Maintenant vieux et seul, tout le jour il se couche
Au revers d’un fossé, morne et les pieds pendans ;
Il tend sa main sordide en pleurant d’un œil louche,
Et, juste Dieu ! je crois qu’il prie entre ses dents !
On lui promet le ciel, à lui ! chien qui se vautre
Et pour leurrer sa faim quête au hasard du lieu ;
Il n’en pourrait jouir qu’en devenant un autre,
Mais l’être que voilà, qu’en feras-tu, mon Dieu ?
Dis : « Je me suis trompé, j’ai failli, je l’avoue ;
J’ai seulement mêlé sous le plus laid contour
Le moins d’âme possible avec le plus de boue ;
Mon œuvre est repoussante, injuste et sans amour. »
Et cependant voici qu’une admirable fille
S’avance.

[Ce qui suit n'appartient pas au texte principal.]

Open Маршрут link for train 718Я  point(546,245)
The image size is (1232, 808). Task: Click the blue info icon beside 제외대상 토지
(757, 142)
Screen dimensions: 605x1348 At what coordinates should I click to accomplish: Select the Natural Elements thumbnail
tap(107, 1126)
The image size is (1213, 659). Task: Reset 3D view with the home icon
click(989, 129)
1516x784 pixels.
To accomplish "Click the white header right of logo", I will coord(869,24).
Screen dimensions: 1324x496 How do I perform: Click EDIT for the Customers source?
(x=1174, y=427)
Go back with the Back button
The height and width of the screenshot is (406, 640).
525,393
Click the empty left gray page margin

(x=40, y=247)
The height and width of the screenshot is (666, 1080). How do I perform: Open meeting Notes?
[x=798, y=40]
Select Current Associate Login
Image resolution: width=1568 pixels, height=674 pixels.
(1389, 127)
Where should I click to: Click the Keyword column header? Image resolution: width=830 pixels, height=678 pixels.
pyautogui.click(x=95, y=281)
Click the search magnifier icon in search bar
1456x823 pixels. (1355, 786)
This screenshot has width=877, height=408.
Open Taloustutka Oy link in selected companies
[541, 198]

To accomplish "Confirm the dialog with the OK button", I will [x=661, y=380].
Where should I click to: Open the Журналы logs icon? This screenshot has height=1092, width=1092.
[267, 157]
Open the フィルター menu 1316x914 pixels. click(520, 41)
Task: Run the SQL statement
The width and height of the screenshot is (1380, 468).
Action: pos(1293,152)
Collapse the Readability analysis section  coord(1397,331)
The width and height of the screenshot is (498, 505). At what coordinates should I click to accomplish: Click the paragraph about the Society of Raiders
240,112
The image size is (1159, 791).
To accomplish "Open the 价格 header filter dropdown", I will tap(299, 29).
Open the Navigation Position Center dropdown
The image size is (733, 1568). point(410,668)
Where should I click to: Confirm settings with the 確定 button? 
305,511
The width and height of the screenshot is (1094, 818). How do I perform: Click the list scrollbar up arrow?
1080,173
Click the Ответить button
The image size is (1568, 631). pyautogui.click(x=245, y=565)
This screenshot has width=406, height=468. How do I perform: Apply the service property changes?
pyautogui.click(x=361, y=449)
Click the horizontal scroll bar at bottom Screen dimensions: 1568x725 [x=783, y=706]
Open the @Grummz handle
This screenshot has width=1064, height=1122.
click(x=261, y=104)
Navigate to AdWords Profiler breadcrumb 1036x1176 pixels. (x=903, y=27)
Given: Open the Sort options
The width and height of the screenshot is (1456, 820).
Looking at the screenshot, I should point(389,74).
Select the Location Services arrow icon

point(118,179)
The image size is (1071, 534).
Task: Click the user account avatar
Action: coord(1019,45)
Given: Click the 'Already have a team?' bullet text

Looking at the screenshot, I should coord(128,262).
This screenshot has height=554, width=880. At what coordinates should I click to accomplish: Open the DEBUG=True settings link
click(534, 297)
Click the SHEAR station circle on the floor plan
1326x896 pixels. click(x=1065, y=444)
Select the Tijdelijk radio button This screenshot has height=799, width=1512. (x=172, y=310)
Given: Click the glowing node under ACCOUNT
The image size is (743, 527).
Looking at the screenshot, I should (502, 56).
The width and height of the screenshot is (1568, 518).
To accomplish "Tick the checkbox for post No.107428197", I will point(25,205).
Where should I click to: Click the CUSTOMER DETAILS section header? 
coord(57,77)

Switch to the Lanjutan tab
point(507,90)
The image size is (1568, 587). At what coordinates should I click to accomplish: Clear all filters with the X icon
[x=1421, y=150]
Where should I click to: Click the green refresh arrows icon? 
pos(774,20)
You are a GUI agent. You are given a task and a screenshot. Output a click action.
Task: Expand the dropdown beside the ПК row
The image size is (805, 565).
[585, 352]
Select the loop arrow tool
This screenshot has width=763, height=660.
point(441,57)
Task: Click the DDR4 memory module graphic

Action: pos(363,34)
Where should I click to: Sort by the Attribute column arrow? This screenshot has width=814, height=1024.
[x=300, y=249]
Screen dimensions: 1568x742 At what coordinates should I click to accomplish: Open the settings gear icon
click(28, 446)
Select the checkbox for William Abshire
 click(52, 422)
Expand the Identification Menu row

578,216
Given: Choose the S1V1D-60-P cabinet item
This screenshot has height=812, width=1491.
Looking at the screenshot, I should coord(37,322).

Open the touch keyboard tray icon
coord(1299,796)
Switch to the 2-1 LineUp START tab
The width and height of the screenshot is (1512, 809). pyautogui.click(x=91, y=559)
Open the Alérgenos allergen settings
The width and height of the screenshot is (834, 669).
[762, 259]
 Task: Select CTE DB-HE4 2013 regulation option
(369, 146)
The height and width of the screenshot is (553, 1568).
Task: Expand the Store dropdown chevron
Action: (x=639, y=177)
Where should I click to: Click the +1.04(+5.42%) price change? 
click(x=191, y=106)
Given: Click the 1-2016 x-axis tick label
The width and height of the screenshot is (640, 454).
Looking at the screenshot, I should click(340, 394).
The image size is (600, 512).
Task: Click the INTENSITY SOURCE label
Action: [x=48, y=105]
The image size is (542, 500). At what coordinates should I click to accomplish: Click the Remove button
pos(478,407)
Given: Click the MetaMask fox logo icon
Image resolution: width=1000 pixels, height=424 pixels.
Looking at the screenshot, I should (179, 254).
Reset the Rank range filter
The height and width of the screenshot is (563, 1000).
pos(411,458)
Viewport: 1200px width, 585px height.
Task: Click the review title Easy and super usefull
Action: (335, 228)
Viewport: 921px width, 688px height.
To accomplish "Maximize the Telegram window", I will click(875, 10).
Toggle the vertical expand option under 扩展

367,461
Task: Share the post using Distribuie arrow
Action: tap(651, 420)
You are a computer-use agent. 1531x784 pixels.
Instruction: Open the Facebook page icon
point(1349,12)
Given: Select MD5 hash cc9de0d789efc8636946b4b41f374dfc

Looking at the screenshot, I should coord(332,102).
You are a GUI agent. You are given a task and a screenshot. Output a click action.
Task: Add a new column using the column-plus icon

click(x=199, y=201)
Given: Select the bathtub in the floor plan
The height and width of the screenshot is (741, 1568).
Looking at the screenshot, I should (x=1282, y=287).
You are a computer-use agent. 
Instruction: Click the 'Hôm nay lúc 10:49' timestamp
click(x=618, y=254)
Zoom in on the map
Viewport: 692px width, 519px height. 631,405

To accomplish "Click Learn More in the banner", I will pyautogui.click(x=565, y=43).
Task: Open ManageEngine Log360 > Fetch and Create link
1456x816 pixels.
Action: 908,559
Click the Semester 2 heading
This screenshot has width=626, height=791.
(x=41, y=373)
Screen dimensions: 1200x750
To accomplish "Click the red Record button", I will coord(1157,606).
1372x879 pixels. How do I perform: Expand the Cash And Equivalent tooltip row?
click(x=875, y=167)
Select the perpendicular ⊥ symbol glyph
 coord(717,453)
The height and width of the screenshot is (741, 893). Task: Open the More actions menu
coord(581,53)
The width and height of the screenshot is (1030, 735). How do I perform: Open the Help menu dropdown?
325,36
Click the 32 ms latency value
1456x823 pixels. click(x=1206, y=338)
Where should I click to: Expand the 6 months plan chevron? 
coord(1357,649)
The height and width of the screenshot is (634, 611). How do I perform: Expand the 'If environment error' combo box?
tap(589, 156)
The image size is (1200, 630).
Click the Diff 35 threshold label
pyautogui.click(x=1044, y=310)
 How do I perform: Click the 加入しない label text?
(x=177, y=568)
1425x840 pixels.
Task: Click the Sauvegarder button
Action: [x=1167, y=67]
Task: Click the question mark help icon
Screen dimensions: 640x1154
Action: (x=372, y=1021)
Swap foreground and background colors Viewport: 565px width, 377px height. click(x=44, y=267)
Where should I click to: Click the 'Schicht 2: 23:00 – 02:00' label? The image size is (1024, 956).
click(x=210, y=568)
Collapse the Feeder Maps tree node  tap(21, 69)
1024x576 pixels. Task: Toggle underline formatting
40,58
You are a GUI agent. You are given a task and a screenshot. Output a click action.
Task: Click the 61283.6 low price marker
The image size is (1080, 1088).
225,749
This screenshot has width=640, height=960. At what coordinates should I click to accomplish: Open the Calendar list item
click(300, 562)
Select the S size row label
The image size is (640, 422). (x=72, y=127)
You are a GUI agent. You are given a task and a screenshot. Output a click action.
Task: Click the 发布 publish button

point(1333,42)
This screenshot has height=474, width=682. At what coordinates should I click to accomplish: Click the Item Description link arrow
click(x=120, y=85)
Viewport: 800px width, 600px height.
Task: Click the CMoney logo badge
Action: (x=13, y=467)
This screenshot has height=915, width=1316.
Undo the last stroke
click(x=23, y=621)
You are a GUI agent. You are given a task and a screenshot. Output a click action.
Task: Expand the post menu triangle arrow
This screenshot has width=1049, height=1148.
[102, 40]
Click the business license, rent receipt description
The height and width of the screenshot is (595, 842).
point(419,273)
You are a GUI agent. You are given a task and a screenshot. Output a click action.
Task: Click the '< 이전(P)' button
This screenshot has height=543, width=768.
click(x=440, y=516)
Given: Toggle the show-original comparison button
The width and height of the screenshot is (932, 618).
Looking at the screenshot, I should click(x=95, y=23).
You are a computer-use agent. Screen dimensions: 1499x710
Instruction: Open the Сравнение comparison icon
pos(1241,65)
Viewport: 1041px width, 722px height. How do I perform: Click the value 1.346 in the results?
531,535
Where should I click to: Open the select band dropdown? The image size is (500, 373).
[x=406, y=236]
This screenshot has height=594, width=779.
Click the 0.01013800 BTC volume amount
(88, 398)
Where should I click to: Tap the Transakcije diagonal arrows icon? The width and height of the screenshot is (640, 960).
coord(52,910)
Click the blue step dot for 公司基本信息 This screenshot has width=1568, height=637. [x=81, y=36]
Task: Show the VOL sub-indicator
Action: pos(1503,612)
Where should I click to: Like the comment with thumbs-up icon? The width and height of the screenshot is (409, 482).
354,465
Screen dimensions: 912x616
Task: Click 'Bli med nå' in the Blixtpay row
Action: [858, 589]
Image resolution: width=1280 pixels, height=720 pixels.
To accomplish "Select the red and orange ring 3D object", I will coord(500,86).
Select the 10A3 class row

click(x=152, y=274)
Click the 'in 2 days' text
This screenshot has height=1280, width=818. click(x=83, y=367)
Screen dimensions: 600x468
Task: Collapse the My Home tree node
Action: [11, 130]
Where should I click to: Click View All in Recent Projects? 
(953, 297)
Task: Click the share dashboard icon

Elle a seize ans, son visage est vermeil,
Sa chevelure au vent se soulève et scintille
Comme une cendre d’or dans les feux du soleil ;
Sa bouche est une fleur à quelque Eden ravie,
Sa grâce embaume l’air de sa chanson joyeux ;
Le printemps de la terre et celui de la vie
D’une double jeunesse animent ses grands yeux.
On dirait que l’Amour, pour veiner sa poitrine,
D’ailes de papillons a formé ses pastels ;
On dirait qu’elle est née en un lit d’églantine
Du plus tendre baiser des deux premiers mortels.
Elle a vu ce vieillard honni de tout le monde,
Elle s’est arrêtée au milieu du chemin ;
Puis elle a sur son cœur penché sa tête blonde,
La pitié dans les yeux et l’aumône à la main.